Once your clustering solution has been trained, it can be used as an exploratory tool to identify large groups of records that adhere to common patterns. Clustering is very useful for identifying automation opportunities or reoccurring issues.

Creating a clustering solution

Setting up a clustering solution is somewhat more complex than other models. We’ll review the setup and training process here:

  1. The first step is to choose a label and name for the clustering solution.
  2. Now, you can select a word corpus. This step is similar to what we covered in the Step 1 – word corpus section. The word corpus is optional but is likely to produce better results for complex data.
  3. Next, you can select the table from which to source the records and the relevant fields on that table to use for the clustering analysis process.
  4. The Group By selection allows you to apply a logical grouping to your records before the clustering process runs.

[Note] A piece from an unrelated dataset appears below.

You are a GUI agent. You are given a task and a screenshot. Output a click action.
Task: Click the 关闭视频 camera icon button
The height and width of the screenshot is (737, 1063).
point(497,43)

Assignment Group, Category, and similar fields that indicate broadly similar families of records are typically used for Group By fields.
  5. Purity fields can be used to help determine how good your clusters are. Clusters should contain primary records where the purity fields match, so you should select fields that would expect to be the same for similar records.
  6. You can select a processing language to process the text for a language in addition to English. This will be useful for implementations that use languages other than English.
  7. You can also select stop words, just like in the other solutions. As you can probably tell, maintaining one good stop word list that can be reused between models will be a big time saver relative to building separate stop word lists per model.
  8. You can select update and training frequencies that match the rate of change in your data. Consider how often the results will be reviewed and how frequently the analysis is likely to change.
  9. Finally, a minimum number of records per cluster can be set. This will depend on your use case, but consider whether a cluster with fewer than 5 to 10 records would be a cluster that provides value in your analysis. You can always reduce the minimum cluster size and retrain it once your largest clusters have been analyzed.
  10. Once you’ve filled in these parameters, you can train your clustering solution. Once it’s ready to go, you’ll be able to use the Cluster Visualization tab to review the results of your clustering solution.

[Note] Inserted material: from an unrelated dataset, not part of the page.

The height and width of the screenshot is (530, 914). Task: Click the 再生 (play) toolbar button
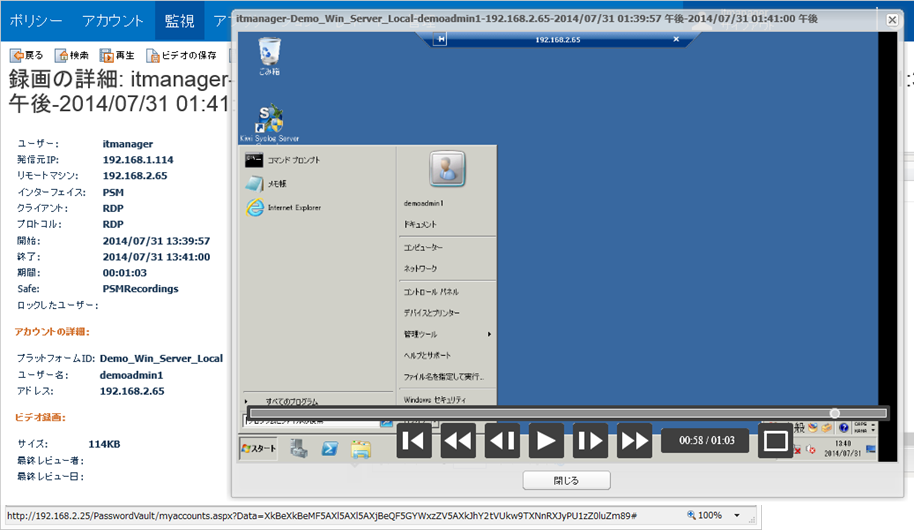[x=118, y=56]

This visualization allows you to interactively filter for cluster sizes and quality. This will allow you to focus on the largest and most consistent clusters first, which are the ones most likely to provide useful ticket groupings. Clicking through the clusters will allow you to see the top 25 representative records, which can be used to identify common root cases and optimization opportunities.

Between similarity, clustering, regression, and classification, ServiceNow provides the tools to address most record-level ML use cases.

Summary

This chapter has given you an overview of AI and ML as it relates to the ServiceNow platform. We’ve covered features and their applications in terms of creating value, as well as some of the common pitfalls in their application. We explored the differences between the types of predictive intelligence models and the key considerations for their training and use. While the features that were covered in this chapter represent part of the core of AI in ServiceNow and are the most broadly applicable, the ServiceNow platform has two more broadly applicable capabilities that allow us to build incredibly engaging user experiences – NLP and AI search. We’ll address them in the next chapter.